ノーベル経済学賞受賞者のスティグリッツ・コロンビア大学教授は、両戦争で米国の資源が大量につぎ込まれたことを指摘し、「軍事費が急増したため、米国全土の財政配分のバランスが大きく崩れ、連邦政府の景気回復のための財源が確保できなかった。オバマ政権はイラク戦争の後始末に相当苦労するだろう」と述べている。

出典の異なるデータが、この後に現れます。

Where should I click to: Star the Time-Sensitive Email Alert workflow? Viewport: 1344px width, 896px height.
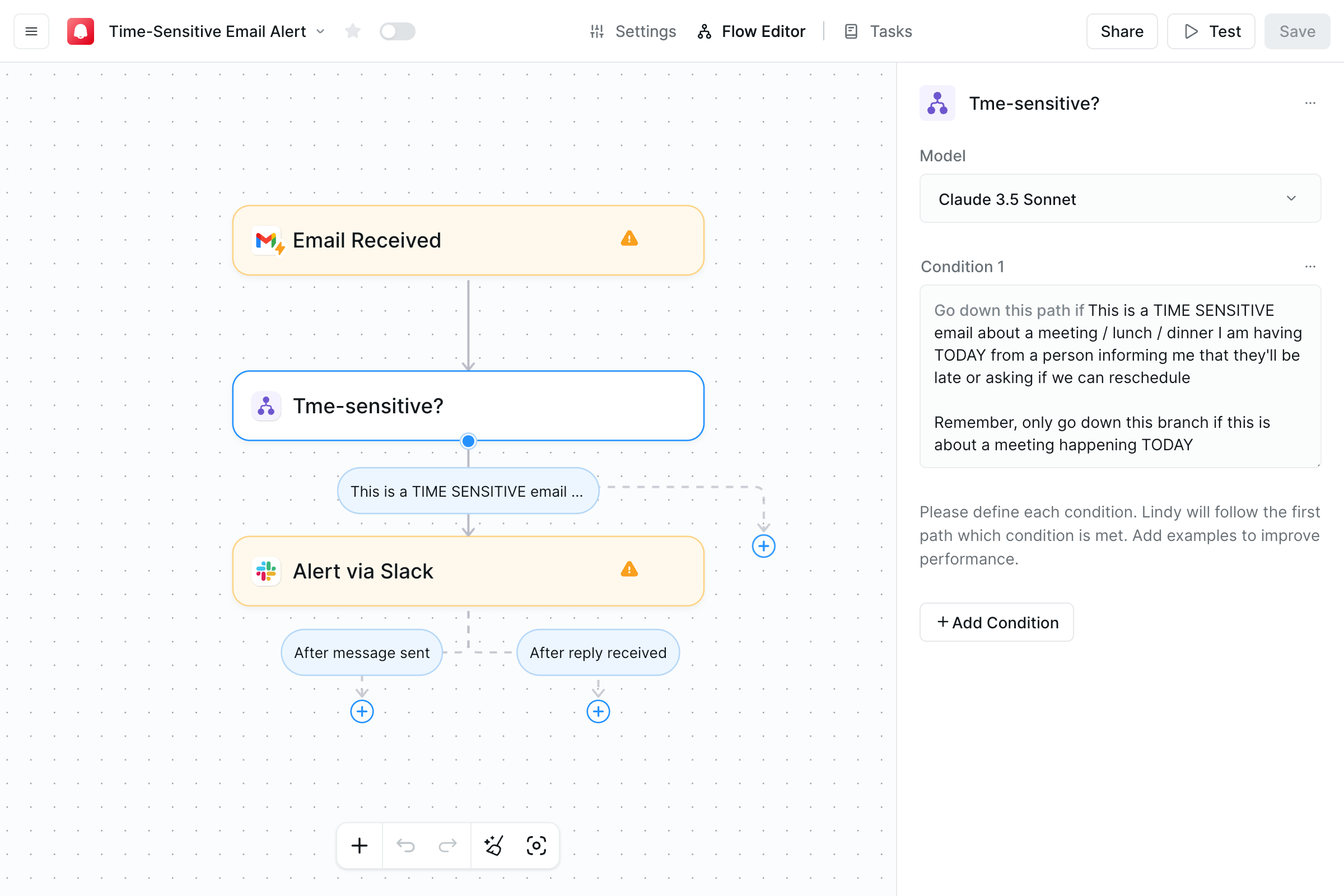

9・11事件から10年が経とうとしているが、ニューヨークの世界貿易センタービル跡には、かつての栄光は感じられない。跡地に建つ新しいビルはまだ建設中である。国際テロ組織アルカイダの指導者ウサマ・ビンラディンを葬り、米国はテロへの不安はなくなったように見える。だが、米国は本当に安全になったと言えるだろうか?この10年、安全への恐怖感は募るばかり、経済は低迷し続けるばかりである。テロ事件を報復するための2つの戦争は、結局、多くの人を傷つけただけで、誰の利益にもならなかったのだ。